Mit dem Begriff Diabetes bzw. Diabetes mellitus bezeichnet man eine Erkrankung des Stoffwechsels, die chronisch verläuft und deren Kennzeichen erhöhte Blutzuckerwerte sind. Diesen liegt eine Störung oder ein Wegfall der Insulinproduktion oder eine Insulinresistenz zugrunde.
Was wird betroffenen Kindern und Familien bei Diabetes-Schulungen mitgegeben? Welche Herausforderungen und Probleme werden behandelt? Und wie steht es in der Praxis um die passende medizinische und psychologische Betreuung von Diabetes-Kindern?
Diabetes mellitus ist die häufigste endokrine (auf das Hormonsystem bezogene) und metabolische (den Stoffwechsel betreffende) Erkrankung im Kindesalter. Weltweit gibt es derzeit etwa 500.000 Diabetiker, die jünger als 15 Jahre sind, etwa 25 % davon in Europa. Die Zahl der Neuerkrankungen steigt um etwa 3 % pro Jahr. In Österreich erkranken statistisch gesehen 18,4 von 100.000 Einwohnern pro Jahr. „Anfangs ist es natürlich ein Schock für Eltern und Kind“, stellt Dr. Kitzler, Klagenfurt, fest: „Eltern berichten immer wieder, dass gerade zu Beginn eine umfassende professionelle Unterstützung wünschenswert wäre, die aber laut Studie oft nicht ausreichend angeboten wird“, so der Experte.
In eigenen Schulungen für Kinder mit Diabetes wird z. B. der richtige Umgang mit der Insulinpumpe oder auch das kontinuierliche Blutzuckermessen trainiert. Doch eine umfassende Schulung für Kinder mit Diabetes muss weit über diese „technischen“ Themen hinausgehen, wie auch der Kinderarzt bestätigt: „Es gibt im Zusammenleben noch andere wichtige Themen. Allein die emotionalen Probleme in der Pubertät stellen die gesamte Familie vor eine große Aufgabe“, sagt Dr. Kitzler. „So eine Diabetesschulung für Kinder muss ständig an Alter, Verständnis der Betroffenen und auch an die Therapiemöglichkeiten angepasst werden“, so der Diabetologe, denn: „Eine Diabetestherapie ist individuell zu gestalten. Der Langzeitwert HbA1c sollte nicht der alleinige Indikator sein, ob eine Familie und ein diabetisches Kind mit dem Diabetes zurechtkommen. Leider mangelt es gerade hier auch oft am Verständnis der Therapeuten.“ Außerdem sei beispielsweise auch der Übergang der erkrankten Kinder nach dem 18. Lebensjahr in Erwachsenenabteilungen in Österreich und auch international gesehen ein ungelöstes, vernachlässigtes Problem.

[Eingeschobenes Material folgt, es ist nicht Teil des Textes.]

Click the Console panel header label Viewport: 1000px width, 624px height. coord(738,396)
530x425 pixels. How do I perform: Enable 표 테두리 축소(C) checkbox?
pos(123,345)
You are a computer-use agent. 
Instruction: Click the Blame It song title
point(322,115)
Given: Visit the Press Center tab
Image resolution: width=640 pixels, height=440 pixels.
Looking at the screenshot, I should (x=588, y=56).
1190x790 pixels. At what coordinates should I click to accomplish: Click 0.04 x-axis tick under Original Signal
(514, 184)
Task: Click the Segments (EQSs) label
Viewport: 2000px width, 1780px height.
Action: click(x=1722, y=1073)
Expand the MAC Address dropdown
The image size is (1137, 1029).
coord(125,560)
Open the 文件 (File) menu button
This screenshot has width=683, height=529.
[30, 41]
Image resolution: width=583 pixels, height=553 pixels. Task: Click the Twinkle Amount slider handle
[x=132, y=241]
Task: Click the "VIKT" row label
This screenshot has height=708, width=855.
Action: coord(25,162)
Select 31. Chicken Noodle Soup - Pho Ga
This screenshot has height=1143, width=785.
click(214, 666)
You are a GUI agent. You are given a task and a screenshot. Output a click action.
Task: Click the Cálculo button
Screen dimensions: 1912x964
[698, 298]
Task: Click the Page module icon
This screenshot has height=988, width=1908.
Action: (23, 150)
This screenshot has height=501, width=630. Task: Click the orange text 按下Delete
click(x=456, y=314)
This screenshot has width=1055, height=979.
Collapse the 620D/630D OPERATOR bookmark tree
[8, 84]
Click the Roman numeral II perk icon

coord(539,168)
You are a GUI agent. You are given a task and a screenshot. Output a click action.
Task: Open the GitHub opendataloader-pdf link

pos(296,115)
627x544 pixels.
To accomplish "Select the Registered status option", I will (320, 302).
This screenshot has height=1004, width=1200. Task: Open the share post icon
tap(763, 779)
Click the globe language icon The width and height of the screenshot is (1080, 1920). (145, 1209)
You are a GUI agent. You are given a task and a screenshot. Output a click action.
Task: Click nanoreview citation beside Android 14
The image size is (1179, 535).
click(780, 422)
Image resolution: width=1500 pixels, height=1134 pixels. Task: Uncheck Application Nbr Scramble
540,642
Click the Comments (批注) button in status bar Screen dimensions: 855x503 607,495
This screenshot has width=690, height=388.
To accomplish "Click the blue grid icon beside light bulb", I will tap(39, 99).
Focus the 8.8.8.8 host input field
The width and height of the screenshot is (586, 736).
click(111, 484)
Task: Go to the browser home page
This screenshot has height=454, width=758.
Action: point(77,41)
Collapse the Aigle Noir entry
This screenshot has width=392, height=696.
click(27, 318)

Daher seien auch Selbsthilfegruppen hier eine enorme Unterstützung, weil etliche Probleme, die über das rein Medizinische hinaus gehen, zu bewältigen seien: „Für viele ist es oft schwierig, dem Kind den gleichen Freiraum zu geben wie einem nicht diabetischen Kind. Es kommt zum Spontanitätsverlust, weil immer alles geplant werden muss“, erklärt Dr. Kitzler. „Das Diabetesleben wird zwar akzeptiert, aber man ist trotzdem frustriert – die Kinder sind angeblich gesund, aber unsichtbar krank, wollen unabhängig sein und müssen trotzdem ständig überwacht werden, wenn es um den Blutzucker oder die Broteinheiten geht.“ An entsprechender, umfassender Unterstützung mangle es jedoch: „In Diabetesteams etc. fehlt es oft an Psychologen, und es fehlt auch an Diabeteskompetenzzentren, die den Kliniken vorgeschaltet wären“, ortet der Diabetologe ein „komplettes Fehlen des politischen Willens“. Denn auch die entsprechende Honorierung der Diabetesbehandler in der Praxis sei nicht gegeben. Es bleibt zu hoffen, dass sich das Angebot an Informations- und Schulungsmöglichkeiten für Eltern und Kinder vergrößert.